Cosmetic news of the month – Clinique had brought out a new powder to combat redness, which the skin on my nose suffers from. It’s called Redness Solutions Instant Relief Mineral Powder and I have found it to be very impressive. The relief is indeed instant – my red nose disappears and becomes a more normal colour, fitting in with the rest of my face and because it’s mineral powder it’s very light so there isn’t a load of yellow powder sitting in obvious fashion on my nose. Also after a while of flirting with other eye creams I have reembraced Dermalogica’s (what is the exact name, I’ll have to go and find it.) Right, I have it. It’s Multivitamin Power Firm and it’s like being reunited with an old friend. It’s my favourite. I didn’t mean to flirt with other ones, it’s just that I ran out and I had some other stuff in the drawer, but I just love it and it’s also for around the mouth and I sincerely think it changes the look of the skin around my mouth too.

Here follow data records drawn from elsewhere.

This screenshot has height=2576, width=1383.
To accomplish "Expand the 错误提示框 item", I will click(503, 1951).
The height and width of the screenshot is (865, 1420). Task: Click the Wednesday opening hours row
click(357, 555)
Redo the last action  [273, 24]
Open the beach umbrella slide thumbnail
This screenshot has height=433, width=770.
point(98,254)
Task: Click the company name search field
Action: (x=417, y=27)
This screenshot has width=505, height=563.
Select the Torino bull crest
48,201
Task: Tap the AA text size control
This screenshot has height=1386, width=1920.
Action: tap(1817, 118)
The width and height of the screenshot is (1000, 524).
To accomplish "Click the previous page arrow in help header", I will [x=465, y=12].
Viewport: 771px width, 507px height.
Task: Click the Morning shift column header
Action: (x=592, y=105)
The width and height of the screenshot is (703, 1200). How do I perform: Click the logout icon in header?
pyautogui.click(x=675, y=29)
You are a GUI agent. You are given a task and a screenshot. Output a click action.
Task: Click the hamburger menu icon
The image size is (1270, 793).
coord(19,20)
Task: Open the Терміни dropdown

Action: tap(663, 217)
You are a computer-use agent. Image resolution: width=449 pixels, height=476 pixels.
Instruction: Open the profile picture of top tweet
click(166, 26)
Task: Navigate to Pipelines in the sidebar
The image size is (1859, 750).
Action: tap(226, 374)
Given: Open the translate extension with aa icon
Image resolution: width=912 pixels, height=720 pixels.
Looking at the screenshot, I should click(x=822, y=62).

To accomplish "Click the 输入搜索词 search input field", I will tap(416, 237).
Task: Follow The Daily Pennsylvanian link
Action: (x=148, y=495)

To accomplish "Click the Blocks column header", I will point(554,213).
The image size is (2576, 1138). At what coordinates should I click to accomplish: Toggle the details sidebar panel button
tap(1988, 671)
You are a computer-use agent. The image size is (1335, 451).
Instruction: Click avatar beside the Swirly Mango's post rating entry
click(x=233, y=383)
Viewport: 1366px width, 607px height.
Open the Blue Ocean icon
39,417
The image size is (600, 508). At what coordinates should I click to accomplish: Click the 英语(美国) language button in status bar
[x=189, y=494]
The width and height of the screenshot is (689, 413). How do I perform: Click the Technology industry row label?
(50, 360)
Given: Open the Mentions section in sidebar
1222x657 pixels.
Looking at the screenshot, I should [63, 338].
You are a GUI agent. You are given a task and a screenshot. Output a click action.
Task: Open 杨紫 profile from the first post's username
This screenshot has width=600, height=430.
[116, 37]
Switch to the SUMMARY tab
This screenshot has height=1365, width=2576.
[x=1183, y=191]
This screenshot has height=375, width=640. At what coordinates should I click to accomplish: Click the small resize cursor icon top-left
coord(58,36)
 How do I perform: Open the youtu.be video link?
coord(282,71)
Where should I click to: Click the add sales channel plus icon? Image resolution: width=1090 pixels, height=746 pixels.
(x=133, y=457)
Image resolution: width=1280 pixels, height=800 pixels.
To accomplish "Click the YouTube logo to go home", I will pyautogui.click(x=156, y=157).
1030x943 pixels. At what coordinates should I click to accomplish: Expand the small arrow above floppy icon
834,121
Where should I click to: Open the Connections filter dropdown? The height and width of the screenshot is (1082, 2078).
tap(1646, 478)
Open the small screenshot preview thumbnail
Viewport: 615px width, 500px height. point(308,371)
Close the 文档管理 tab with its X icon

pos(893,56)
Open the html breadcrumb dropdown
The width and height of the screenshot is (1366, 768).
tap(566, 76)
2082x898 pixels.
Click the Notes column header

I hope, wherever you are, you’re keeping well and enjoying the good weather, if indeed you are having good weather. Remember – be earth, be crumbled, you’ve been stoney for too long... humour me, I mean no harm. Thank you again for all your kindness, for the voting and the advice on the feet and for not judging me and my Rumi-stuff. Have a lovely June and thank you for reading this.